### Work instructions
Scan the records for the string "computer" and copy every line that holds it.

### Excerpted records
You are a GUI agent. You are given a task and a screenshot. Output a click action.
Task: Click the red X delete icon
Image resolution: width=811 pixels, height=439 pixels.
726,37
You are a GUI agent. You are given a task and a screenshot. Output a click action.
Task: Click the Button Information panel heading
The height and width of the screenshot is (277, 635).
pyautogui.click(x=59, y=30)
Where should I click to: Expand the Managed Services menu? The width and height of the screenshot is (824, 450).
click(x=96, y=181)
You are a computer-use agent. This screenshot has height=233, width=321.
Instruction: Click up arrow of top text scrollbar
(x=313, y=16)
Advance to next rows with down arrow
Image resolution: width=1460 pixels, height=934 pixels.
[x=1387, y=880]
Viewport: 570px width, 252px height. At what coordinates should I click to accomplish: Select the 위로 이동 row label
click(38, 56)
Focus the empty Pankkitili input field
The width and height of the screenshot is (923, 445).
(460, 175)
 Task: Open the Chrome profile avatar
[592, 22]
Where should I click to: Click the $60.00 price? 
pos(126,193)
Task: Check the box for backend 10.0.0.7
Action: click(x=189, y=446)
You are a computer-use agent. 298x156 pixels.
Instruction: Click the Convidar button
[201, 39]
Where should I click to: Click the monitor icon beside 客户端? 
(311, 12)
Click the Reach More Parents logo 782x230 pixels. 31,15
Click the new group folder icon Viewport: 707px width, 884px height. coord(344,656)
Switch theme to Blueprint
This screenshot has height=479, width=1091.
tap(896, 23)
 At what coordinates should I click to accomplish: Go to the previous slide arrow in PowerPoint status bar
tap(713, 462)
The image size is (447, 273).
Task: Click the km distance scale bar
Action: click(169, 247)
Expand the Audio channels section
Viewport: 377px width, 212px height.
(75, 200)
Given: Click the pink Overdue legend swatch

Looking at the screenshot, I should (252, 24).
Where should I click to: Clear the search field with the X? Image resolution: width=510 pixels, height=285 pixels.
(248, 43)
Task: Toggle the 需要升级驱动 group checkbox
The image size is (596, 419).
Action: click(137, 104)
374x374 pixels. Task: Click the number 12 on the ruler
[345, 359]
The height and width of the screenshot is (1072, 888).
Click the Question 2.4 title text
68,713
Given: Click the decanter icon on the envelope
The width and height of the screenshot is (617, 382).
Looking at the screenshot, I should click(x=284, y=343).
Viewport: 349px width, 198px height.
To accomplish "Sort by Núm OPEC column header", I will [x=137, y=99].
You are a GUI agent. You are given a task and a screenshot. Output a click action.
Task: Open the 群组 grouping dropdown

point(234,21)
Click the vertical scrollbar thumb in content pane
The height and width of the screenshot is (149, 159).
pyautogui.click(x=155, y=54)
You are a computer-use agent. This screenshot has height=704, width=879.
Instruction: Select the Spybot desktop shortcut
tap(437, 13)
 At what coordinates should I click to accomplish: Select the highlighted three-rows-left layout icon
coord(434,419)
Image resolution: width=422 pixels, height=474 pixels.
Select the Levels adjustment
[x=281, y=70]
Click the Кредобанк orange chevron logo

### Written answer
You are a computer-use agent. This screenshot has height=233, width=321.
You are a computer-use agent. 298x156 pixels.
You are a computer-use agent. This screenshot has height=704, width=879.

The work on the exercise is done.